К чему же окончательно привела эта политика? Непосредственным результатом

было то, что все способное мыслить и чувствовать, без различия направлений,

умеренные и крайние, славянофилы и западники, обратились против правительства.

Трудно измерить ту глубину ненависти, которая накипела в эти печальные годы

в сердцах русских образованных людей. Записки Герцена могут дать об этом некоторое

понятие. И, как естественно в таком положении, крайние направления получали

все больший и больший перевес. К ним переходили даже люди склонные к консервативному

образу мыслей. Разумеется, явно высказываться они не могли; но на частных

сходбищах, в литературных кружках, велись горячие прения; на кафедре раздавалось

более свободное слово. С помощью всяких изворотов и умолчаний мысль пробивалась

и в журнальных статьях, которые, падая на восприимчивую почву, получали самое

широкое распространение. Русское общество приучилось читать между строками,

угадывать то, что не досказывалось. Всякий даже отдаленный намек встречал

восторженное сочувствие и переходил из уст в уста. Под всеподавляющим гнетом

происходила тайная работа, но вместе накоплялись и семена ненависти и озлобления.

И когда наконец, с переменой царствования и под влиянием внешних событий,

этот гнет был снят, и долго подавленная мысль ринулась на открытое ей поприще

со всем упоением новоприобретенной свободы, умеренное направление скоро было

перегнано крайним. Привыкшее к оппозиции, общество смотрело с оппозиционной

точки зрения даже на самые благие начинания правительства. Под официальными

заявлениями преданности скрывалось неисцелимое недоверие. Всякое слово в пользу

власти разом лишало писателя популярности; напротив, крайние направления приобретали

все больше и больше влияния. Скоро они от слова перешли к делу и проявились

в социалистической пропаганде, которая поставила себе целью разрушение всего

существующего общественного строя. Когда же злодеяния этой партии вызвали

наконец реакцию и в правительстве и в самом обществе, умеренное направление

опять осталось в накладе.

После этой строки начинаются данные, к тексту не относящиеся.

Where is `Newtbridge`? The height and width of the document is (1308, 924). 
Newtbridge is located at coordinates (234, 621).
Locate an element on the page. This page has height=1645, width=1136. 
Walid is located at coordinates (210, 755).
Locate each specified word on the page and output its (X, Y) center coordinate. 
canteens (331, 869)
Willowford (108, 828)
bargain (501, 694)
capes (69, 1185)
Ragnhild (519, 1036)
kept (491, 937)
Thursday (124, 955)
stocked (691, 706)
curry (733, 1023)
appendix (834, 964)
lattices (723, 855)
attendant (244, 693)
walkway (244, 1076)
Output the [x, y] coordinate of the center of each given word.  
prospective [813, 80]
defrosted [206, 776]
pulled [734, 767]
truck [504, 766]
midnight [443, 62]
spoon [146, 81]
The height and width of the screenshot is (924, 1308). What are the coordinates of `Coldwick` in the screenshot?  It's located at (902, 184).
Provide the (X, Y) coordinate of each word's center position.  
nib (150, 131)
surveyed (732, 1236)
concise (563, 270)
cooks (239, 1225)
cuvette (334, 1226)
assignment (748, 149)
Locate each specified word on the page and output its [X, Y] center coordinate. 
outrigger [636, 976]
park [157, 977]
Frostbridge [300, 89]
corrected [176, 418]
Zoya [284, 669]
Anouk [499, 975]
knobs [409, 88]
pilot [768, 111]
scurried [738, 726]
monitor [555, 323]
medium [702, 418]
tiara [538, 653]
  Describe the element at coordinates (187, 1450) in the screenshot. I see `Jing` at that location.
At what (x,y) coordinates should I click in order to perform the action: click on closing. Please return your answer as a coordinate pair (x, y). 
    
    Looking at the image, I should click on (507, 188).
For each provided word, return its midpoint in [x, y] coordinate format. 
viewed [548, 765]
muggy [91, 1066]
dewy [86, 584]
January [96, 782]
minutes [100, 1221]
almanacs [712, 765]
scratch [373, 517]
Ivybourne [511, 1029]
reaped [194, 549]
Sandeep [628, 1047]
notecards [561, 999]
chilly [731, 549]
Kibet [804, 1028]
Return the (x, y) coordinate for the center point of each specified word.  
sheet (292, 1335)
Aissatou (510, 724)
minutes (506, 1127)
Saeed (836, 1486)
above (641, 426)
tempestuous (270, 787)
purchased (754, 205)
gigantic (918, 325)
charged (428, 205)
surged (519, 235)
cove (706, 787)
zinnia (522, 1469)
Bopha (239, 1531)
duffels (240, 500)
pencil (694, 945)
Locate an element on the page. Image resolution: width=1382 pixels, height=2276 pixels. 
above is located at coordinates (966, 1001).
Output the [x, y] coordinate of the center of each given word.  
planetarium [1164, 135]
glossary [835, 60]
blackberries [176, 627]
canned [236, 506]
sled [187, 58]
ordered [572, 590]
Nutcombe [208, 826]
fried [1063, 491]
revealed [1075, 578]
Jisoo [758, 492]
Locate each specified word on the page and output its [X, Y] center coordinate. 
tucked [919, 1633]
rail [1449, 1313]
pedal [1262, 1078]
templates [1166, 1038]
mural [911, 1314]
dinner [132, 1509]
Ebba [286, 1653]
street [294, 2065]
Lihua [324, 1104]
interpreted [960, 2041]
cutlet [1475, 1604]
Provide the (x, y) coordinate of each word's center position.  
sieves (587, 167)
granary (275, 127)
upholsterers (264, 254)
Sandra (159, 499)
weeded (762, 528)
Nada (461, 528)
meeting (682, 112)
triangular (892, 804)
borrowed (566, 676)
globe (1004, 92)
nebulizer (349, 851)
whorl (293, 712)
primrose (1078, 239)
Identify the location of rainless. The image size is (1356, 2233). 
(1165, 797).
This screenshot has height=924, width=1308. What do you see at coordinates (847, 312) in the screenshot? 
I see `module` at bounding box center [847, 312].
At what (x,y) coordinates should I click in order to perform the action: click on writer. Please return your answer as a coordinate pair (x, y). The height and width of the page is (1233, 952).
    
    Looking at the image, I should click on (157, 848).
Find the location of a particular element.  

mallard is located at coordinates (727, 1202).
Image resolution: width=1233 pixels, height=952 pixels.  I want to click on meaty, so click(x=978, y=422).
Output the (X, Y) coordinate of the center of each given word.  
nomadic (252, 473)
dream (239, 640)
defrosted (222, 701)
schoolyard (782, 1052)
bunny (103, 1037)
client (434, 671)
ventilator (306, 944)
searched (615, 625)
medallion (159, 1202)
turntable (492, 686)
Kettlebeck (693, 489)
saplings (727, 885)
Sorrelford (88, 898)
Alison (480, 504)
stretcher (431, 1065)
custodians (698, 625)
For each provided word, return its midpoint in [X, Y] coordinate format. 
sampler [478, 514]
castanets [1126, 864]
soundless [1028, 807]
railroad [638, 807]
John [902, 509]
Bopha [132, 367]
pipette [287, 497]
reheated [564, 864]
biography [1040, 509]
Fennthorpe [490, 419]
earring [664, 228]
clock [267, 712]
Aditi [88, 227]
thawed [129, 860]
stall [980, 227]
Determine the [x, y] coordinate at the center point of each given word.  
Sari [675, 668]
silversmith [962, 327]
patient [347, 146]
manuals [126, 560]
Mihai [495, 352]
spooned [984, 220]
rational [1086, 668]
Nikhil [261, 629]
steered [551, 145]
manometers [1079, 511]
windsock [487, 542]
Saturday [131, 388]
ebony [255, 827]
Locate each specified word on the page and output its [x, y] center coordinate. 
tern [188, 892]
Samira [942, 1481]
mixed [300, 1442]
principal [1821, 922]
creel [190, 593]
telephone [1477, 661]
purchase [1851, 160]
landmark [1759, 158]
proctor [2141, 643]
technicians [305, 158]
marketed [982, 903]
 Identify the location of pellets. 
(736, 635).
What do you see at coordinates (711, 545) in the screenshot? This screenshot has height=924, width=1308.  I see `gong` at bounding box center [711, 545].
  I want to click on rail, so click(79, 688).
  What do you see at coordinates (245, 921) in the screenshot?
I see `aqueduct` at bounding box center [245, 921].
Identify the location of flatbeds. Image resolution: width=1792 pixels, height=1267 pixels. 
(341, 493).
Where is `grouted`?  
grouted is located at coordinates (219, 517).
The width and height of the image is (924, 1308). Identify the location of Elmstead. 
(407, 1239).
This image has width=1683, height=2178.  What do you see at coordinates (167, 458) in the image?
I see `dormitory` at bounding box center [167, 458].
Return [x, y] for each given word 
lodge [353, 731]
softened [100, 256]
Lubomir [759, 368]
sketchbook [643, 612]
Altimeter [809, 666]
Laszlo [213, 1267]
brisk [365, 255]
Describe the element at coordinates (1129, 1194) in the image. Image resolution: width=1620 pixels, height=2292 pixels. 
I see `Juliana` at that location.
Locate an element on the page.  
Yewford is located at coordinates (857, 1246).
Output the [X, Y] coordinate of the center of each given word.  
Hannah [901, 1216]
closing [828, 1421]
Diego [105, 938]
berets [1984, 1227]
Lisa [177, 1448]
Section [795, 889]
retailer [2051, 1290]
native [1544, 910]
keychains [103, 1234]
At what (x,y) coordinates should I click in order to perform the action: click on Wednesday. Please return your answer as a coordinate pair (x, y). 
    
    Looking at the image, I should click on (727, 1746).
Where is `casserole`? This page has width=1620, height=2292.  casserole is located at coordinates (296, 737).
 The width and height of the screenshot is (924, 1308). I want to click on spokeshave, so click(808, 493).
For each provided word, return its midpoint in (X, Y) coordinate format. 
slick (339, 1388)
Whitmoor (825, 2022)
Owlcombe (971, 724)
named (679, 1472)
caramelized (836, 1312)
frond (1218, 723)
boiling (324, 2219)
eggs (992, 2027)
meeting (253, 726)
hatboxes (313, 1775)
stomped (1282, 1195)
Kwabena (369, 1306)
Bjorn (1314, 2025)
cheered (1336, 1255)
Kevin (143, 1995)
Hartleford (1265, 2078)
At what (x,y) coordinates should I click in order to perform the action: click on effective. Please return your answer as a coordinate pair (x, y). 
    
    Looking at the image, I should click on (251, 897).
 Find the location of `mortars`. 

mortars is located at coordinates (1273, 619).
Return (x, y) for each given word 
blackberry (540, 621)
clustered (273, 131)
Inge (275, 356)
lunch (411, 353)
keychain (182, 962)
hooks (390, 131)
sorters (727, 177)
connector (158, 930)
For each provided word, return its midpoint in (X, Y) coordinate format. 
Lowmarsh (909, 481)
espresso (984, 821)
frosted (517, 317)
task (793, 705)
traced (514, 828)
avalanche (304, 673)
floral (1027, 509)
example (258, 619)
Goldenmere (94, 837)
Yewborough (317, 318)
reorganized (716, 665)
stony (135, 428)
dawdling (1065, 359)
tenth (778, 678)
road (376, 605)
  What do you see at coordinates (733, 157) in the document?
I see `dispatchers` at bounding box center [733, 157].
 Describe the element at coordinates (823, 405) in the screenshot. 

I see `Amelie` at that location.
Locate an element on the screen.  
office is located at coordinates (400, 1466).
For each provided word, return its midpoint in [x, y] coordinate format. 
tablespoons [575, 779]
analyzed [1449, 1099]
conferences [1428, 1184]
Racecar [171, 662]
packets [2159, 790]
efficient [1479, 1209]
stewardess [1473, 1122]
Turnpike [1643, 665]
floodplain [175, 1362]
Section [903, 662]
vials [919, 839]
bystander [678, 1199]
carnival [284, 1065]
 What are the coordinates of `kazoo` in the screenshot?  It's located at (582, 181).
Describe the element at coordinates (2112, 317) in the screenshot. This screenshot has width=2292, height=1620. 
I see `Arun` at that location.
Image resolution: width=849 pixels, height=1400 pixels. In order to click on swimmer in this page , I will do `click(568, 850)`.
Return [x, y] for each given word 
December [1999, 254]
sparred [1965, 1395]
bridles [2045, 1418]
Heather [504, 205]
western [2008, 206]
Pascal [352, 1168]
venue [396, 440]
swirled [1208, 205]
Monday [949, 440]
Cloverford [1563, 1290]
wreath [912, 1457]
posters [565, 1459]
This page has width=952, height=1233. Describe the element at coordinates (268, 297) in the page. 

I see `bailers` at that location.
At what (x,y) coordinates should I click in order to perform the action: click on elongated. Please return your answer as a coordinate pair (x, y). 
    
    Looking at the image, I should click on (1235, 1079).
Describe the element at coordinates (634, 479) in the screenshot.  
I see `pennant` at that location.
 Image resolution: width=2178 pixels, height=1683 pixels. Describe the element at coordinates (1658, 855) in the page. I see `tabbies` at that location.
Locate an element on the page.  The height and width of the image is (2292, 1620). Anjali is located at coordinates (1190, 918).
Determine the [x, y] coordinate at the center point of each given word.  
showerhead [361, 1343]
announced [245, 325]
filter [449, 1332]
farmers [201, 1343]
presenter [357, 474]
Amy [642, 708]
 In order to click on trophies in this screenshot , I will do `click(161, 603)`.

При разгаре страстей, голос благоразумия менее всего

может рассчитывать на успех. Борьба умеренных людей с крайними партиями становится

тем затруднительнее, чем менее она находит поддержки в правительстве. Последнее,

становясь на сторону односторонней реакции, тем самым способствует развитию

другой крайности. Здоровая середина исчезает под напором противоположных течений.

Между тем, правительство должно дорожить именно этими средними, здоровыми

элементами, которые представляют истинное зерно просвещения. Движение человеческой

мысли состоит не только в открытии новых путей, но прежде всего в сохранении

и упрочении приобретенного. В этом заключается истинное существо развития.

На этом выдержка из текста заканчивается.